This is a wonderful opportunity for the right person:
Managing Director
Job Description
Application Deadline EXTENDED: July 10, 2010
Watts House Project is seeking a Managing Director to start full-time in September of 2010. The Managing Director of Watts House Project is responsible for overseeing and coordinating the complex legal, financial, and operational aspects of the organization with the Executive Director. The Managing Director oversees the staff, including the administrator, Resident Coordinator, development team, and interns, and works in tandem with the Executive Director on project phase development and organization. The Managing Director oversees fiscal operations and accountability, and manages the organizational growth with the Executive Director. The Managing Director also programs fundraising and community events, liaises with the Board of Directors and Advisory Board, oversees fundraising with the Executive Director, and liaises with the construction managers and artists involved in the project regarding contractual agreements, legal requirements, finances, permitting, and project stage benchmarks. The Managing Director works in tandem with the Executive Director and Board Committees on protocol and reporting. The Managing Director oversees the Resident Coordinator, and coordinates extensive community outreach and feedback initiatives. The Managing Director is also responsible for maintaining press, website, Basecamp, digital and archived files, donor database, and other organizational systems.
The Managing Director with the Executive Director and the Board is constantly evaluating the long and short-term goals in their effectiveness in achieving the mission of the Watts House Project. The Managing Director will work in close collaboration with the Executive Director in the fulfillment of their responsibilities.
Responsibilities include but are not limited to:
PROGRAMMING RESPONSIBILITIES
* Serves as Chief Organizer with the Executive Director & with Board approval, responsible for selection of artist, architects and designers and whom they collaborate with in House Renovation Projects.
* Assures all projects are produced in accordance to WHP’s programming goals.
* With the Executive Director and with Board approval defines scope and direction of all WHP programming. Work in coordination with Resident Coordinator, Executive Director, additional staff as needed, and Board.
*With the Executive Director and with Board and the Board’s approval, develops and coordinates public programming at the Platform, within the neighborhood and in coordination with residents, stakeholders and organizational partners.
RESOURCE DEVELOPMENT AND FINANCIAL MANAGEMENT
RESPONSIBILITIES
* With the Executive Director and Board of Directors, assures adequate funds are available for annual operations and programs, and to meet strategic goals related to sustainability and/or growth. Creates strategies with Executive Director and the Board for maintaining an engaged donor base, producing effective fundraising activities, and maximizing earned income.
*Works with the Executive Director in the preparation and management of the annual budget for Board approval. Assures effective delegation of financial management responsibilities among the Board of Directors Finance Committee, staff, and outside providers in carrying out the position’s responsibility for the overall financial and operational condition of WHP.
* Partners with the Executive Director and Board of Directors in initiating and preparing long-term plans and budgets.
* Works in coordination with the Executive Director, Development Director and Board and provides oversight in preparation of all grant requests and participates in the proposal process when appropriate.

Records from a data collection:
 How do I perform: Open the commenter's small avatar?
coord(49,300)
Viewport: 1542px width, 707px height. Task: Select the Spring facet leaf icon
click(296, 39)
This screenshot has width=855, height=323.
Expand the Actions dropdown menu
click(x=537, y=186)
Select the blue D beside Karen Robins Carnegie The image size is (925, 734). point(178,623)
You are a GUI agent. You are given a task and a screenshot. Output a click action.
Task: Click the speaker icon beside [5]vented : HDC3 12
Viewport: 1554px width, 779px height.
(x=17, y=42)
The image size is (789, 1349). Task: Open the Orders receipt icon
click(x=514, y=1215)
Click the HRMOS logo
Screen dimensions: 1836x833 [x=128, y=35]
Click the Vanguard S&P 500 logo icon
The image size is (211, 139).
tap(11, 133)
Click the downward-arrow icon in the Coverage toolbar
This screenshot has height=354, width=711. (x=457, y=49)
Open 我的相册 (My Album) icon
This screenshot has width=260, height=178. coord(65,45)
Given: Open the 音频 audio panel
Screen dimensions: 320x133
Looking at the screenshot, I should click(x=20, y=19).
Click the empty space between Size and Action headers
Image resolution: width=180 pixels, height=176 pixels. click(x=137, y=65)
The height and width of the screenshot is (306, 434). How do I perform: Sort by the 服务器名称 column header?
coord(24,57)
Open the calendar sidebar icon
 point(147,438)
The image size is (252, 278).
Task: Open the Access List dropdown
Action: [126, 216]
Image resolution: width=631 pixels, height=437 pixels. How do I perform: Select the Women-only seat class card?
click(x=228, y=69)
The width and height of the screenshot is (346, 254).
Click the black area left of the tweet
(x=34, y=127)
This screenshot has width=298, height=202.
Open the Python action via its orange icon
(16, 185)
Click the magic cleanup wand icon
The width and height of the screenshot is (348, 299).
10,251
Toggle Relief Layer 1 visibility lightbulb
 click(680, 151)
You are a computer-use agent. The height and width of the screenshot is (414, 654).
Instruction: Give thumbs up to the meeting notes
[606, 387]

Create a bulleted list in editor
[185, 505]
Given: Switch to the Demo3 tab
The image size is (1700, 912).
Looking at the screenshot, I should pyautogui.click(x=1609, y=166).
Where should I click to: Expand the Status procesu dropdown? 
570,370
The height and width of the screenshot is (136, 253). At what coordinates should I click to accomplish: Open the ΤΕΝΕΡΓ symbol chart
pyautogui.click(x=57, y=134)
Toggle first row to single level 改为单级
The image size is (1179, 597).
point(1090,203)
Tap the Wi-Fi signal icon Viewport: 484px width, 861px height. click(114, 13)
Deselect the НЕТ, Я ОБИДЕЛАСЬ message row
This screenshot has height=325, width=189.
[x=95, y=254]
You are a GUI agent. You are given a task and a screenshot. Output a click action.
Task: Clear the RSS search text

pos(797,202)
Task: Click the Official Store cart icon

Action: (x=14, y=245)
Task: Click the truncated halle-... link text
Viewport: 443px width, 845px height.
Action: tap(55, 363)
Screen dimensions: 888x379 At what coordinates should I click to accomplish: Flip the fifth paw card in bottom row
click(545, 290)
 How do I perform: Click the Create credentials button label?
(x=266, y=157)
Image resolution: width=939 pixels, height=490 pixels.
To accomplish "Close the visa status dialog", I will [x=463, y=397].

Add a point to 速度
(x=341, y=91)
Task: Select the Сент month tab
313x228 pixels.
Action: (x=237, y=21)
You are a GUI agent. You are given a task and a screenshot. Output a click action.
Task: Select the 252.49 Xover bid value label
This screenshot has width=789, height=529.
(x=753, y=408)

TASK TO CARRY OUT: Please quote the stretch of the Watts House Project job posting from "Responsibilities include but" through "needed, and Board.".

EXPECTED OUTPUT:
Responsibilities include but are not limited to:
PROGRAMMING RESPONSIBILITIES
* Serves as Chief Organizer with the Executive Director & with Board approval, responsible for selection of artist, architects and designers and whom they collaborate with in House Renovation Projects.
* Assures all projects are produced in accordance to WHP’s programming goals.
* With the Executive Director and with Board approval defines scope and direction of all WHP programming. Work in coordination with Resident Coordinator, Executive Director, additional staff as needed, and Board.